A disruption is the sudden and uncontrolled loss of plasma confinement in a tokamak. Disruptions on the Mega Amp Spherical Tokamak (MAST) are characterised in
terms of thermal quench timescales, energy balance and pre disruption energy loss. Analysis of the energy balance during disruptions on MAST has shown that approximately 10% of the stored energy is radiated during a disruption and 80% is deposited onto the divertor. The energy loss prior to the thermal quench is found to be 50% of the maximum energy in the plasma, which is half the value assumed
for the ITER design.
Disruptions occur when operational boundaries, in terms of current, pressure and density, are exceeded. An analysis of the operational boundaries in MAST shows that the frequency of disruptive events increases as the density is raised to
1.5 times the Greenwald density limit and that the pressure limit is consistent with empirical scalings. The current limit on MAST is triggered before the expected value
of q95 is reached. Further analysis of the disrupting discharges in MAST shows that there is substantial energy loss prior to the thermal quench of up to 50%, however,
disruptions at full performance are frequent.
Disruption mitigation on MAST, via massive gas injection, has been performed using 0.32 bar litres (7.7x1021 particles, 10 times the plasma inventory) of a 90%
helium and 10% argon mixture. The evolution of the plasma during mitigation is followed using high speed (up to 50kHz) imaging and high temporal (0.2ms) resolution Thomson scattering. High speed imaging of the plasma shows that the
neutral impurities are confined to the plasma periphery. Impurity ions penetrate to the q=2 surface and mix with the bulk plasma during the thermal quench. Thomson
scattering data shows significant (double the initial core density) build of density on rational surfaces, specifically q=2, prior to the thermal quench.
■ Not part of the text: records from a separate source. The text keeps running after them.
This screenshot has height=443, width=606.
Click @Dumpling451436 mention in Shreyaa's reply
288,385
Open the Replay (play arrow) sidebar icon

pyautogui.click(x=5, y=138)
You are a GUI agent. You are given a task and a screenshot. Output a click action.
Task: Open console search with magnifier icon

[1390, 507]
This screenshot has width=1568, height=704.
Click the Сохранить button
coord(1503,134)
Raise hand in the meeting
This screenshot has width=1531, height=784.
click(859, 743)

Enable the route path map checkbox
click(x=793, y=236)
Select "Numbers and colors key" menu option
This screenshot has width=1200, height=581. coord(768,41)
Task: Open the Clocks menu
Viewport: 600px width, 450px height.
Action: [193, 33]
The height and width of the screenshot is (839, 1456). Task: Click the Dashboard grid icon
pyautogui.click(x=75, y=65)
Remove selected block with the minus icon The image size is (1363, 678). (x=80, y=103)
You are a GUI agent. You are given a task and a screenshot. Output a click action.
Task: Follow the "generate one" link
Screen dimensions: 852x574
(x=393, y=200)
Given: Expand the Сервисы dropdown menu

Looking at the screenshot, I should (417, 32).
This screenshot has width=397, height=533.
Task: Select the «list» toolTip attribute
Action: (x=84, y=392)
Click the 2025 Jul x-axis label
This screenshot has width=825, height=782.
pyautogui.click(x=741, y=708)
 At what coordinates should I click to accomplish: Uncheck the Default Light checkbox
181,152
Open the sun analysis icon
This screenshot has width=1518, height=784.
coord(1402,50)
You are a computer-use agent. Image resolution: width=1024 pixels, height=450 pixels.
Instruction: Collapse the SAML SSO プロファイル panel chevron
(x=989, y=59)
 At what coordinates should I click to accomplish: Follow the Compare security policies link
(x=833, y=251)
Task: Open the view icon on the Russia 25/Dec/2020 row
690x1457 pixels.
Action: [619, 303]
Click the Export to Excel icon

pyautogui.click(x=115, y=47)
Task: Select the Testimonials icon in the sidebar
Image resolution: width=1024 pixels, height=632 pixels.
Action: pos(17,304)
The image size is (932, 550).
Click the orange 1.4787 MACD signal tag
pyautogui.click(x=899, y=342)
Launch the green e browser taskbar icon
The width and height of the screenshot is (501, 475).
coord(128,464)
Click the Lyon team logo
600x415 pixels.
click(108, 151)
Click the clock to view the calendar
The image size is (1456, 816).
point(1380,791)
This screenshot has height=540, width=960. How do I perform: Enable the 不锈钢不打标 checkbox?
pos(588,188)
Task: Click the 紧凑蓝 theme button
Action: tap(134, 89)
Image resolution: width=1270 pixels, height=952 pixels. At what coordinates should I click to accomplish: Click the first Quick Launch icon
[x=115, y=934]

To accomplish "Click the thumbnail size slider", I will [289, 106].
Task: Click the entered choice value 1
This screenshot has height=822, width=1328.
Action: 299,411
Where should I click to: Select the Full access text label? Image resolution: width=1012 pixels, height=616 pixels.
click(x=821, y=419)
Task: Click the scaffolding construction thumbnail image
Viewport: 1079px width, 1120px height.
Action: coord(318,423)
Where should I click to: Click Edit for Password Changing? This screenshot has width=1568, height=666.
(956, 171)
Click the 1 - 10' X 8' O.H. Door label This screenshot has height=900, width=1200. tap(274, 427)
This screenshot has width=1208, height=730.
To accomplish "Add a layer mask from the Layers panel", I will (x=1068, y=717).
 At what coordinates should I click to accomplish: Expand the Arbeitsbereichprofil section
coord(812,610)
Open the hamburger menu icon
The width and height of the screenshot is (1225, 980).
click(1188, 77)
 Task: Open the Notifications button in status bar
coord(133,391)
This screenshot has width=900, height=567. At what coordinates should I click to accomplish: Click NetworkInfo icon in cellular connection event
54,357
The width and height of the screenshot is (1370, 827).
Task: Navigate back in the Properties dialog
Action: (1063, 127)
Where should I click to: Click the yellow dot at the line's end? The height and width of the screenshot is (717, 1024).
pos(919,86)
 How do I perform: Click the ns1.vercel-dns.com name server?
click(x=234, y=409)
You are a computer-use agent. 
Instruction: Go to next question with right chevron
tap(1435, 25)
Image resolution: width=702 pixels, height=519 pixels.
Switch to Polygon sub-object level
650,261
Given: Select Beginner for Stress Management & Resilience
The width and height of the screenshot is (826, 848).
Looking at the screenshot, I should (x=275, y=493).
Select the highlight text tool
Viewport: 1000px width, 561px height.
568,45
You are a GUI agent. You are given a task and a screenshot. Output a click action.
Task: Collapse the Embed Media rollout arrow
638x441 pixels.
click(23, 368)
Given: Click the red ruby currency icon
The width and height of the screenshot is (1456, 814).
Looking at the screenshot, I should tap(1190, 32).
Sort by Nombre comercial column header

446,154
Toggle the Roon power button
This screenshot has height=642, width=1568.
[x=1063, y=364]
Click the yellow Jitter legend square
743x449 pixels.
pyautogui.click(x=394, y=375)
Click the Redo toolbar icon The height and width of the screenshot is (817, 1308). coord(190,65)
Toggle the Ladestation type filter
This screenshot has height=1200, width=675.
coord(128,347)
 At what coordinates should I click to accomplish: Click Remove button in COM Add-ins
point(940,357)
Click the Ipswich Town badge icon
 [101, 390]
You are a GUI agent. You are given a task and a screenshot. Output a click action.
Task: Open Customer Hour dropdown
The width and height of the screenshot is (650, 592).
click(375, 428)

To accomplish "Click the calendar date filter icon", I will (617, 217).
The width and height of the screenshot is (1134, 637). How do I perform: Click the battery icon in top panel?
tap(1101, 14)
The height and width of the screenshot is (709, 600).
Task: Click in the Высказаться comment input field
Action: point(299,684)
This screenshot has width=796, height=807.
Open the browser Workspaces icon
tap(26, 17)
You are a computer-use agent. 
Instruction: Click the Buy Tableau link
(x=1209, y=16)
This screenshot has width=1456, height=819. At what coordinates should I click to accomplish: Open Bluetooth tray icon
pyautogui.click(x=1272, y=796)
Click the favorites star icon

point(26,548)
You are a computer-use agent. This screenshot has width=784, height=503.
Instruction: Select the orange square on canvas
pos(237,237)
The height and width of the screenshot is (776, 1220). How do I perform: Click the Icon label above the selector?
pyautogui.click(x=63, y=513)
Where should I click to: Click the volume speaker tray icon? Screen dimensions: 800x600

Analysis of the power load to the divertor during mitigated disruptions shows reductions of 60% in peak power loadings compared to unmitigated. The energy balance during mitigated disruptions shows an increase in the radiated energy to 40% of the total stored energy and a decrease in the energy to the divertor of 40%. The effect of mitigation is to increase the current quench time and decrease the
magnitude of halo currents by 80%